Saturday, April 17, 2010

Explaining regression through an enhanced Soccernomics analysis


The full results of the Soccernomics pay-for-play regression, including the actual equation and the distribution that accompanies it.

In this post I will attempt to tackle the much-abused and little understood topic of regression theory by using one of the more famous models in the soccer community: Soccernomics' infamous Figure 3.1 showing the pay-to-win regression of the top two English soccer leagues. This post will focus on the technical aspects of regression theory, walking through the step-by-step process likely used by the authors of the book. Occasionally I will go beyond what the authors showed, just to provide something more than a regurgitation of their study and hopefully provide greater insight into the general theory behind the analysis.

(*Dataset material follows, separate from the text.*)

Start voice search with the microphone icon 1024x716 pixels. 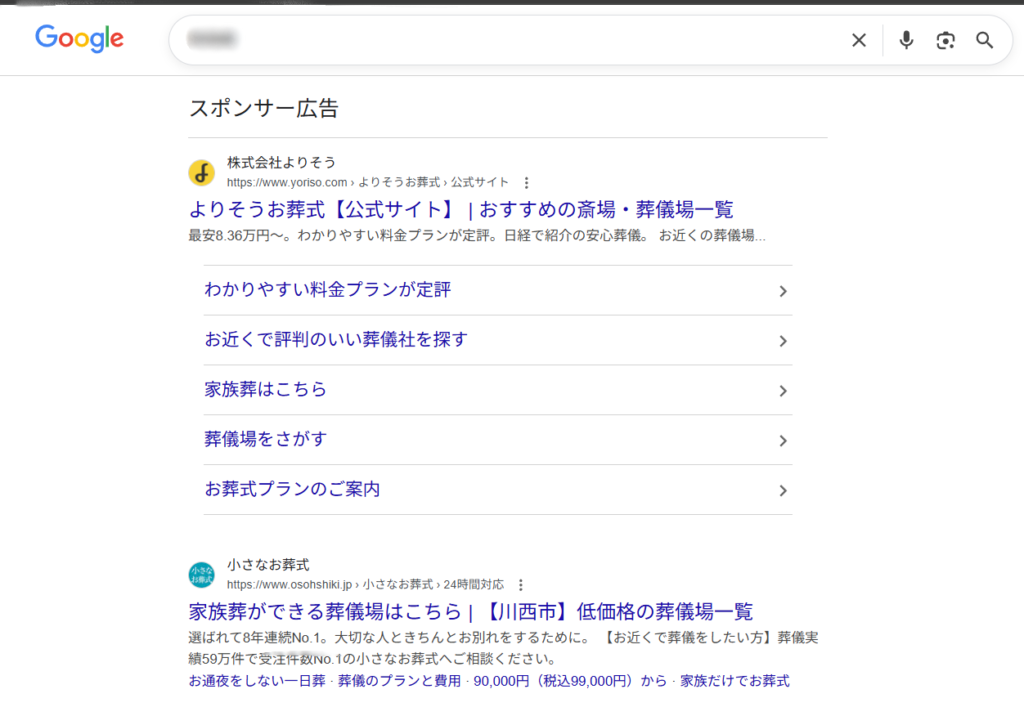tap(906, 40)
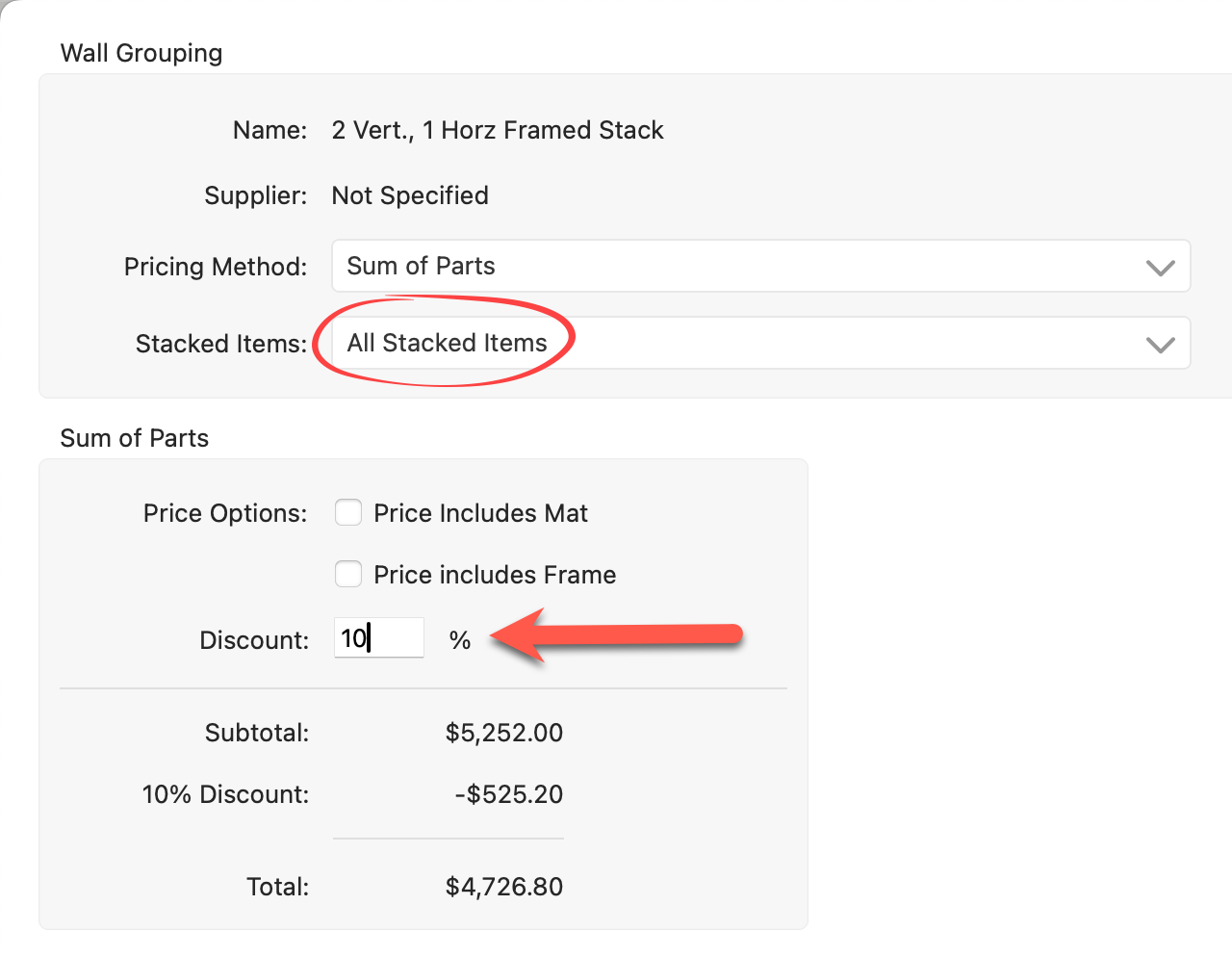Click the chevron arrow on Pricing Method field

click(x=1161, y=268)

Before beginning, I would like to point out that the original inspiration behind this post was one via a request from one of my first tweeps. It just goes to show you that if you reach out to me on Twitter or via the open thread on the blog, I will respond with the requested analysis. I hope you enjoy this post, jblock49!

Background

In their seminal work Soccernomics, authors Simon Kuper and Stefan Szymanski lay out a very intuitive yet startling correlation: to finish higher in the tables of the top two English soccer leagues, one must spend more money than their opponents. Their analysis of the data, the results of which are shown in the graph below, shows that the team payroll as a function of a multiple of the leagues' average payroll explains a whopping 88.7% of the variation in finishing position within the tables.

Figure 1: Regression analysis from Soccernomics

The authors' use of transformed data (see "log" denotations on each axis), and their lack of discussion around the uncertainty inherent to any regression analysis, provides fertile ground for a case study in regression theory. Too often we equate regression analysis with dropping two data sets into Excel, plotting them with a fitted line, and hoping that the R-squared value comes out good enough to justify a relationship. What many people don't realize is that there are many more requirements of a good regression study whose conclusions can be accepted. I will explain those assumptions here.

The prerequisite: a normally distributed response variable

In the regression world, there are two types of variables. If we can imagine an equation in the form of y= mx+b, the following variables are named:
  • y = response variables
  • m = regressor coefficient
  • x = regressor variables
  • b = regression constant
In this case, y and x are data sets used to develop m and b and provide the regression equation we are used to seeing. Before beginning any regression analysis, we'd like to see a normal distribution to the data set y. In the case of the Soccernomics study, the regressor was the multiple of league average pay while the response was finishing position.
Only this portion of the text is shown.